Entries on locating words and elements
::::
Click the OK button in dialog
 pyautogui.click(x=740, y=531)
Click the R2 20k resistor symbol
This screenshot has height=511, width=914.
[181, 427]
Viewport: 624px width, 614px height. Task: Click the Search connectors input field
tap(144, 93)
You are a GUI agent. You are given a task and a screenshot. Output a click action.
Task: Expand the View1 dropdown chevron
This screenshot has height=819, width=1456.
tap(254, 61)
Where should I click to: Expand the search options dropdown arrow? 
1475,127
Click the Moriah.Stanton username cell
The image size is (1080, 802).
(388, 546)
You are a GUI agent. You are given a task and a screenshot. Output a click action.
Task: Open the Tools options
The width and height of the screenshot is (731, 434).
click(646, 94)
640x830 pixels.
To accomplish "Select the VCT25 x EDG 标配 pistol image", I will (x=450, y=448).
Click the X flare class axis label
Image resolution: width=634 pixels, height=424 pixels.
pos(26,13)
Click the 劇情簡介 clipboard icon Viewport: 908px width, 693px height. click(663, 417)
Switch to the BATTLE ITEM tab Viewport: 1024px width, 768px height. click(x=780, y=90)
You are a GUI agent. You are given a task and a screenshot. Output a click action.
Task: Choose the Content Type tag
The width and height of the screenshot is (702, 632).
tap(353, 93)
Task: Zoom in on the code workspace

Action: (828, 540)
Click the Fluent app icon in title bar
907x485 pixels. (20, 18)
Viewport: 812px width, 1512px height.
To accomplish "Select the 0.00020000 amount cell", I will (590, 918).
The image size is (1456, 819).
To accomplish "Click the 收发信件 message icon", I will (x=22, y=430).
::::
What is required
Reproduce every line of the items above without any changes.

Response to the exercise
Click the OK button in dialog
 pyautogui.click(x=740, y=531)
Click the R2 20k resistor symbol
This screenshot has height=511, width=914.
[181, 427]
Viewport: 624px width, 614px height. Task: Click the Search connectors input field
tap(144, 93)
You are a GUI agent. You are given a task and a screenshot. Output a click action.
Task: Expand the View1 dropdown chevron
This screenshot has height=819, width=1456.
tap(254, 61)
Where should I click to: Expand the search options dropdown arrow? 
1475,127
Click the Moriah.Stanton username cell
The image size is (1080, 802).
(388, 546)
You are a GUI agent. You are given a task and a screenshot. Output a click action.
Task: Open the Tools options
The width and height of the screenshot is (731, 434).
click(646, 94)
640x830 pixels.
To accomplish "Select the VCT25 x EDG 标配 pistol image", I will (x=450, y=448).
Click the X flare class axis label
Image resolution: width=634 pixels, height=424 pixels.
pos(26,13)
Click the 劇情簡介 clipboard icon Viewport: 908px width, 693px height. click(663, 417)
Switch to the BATTLE ITEM tab Viewport: 1024px width, 768px height. click(x=780, y=90)
You are a GUI agent. You are given a task and a screenshot. Output a click action.
Task: Choose the Content Type tag
The width and height of the screenshot is (702, 632).
tap(353, 93)
Task: Zoom in on the code workspace

Action: (828, 540)
Click the Fluent app icon in title bar
907x485 pixels. (20, 18)
Viewport: 812px width, 1512px height.
To accomplish "Select the 0.00020000 amount cell", I will (590, 918).
The image size is (1456, 819).
To accomplish "Click the 收发信件 message icon", I will (x=22, y=430).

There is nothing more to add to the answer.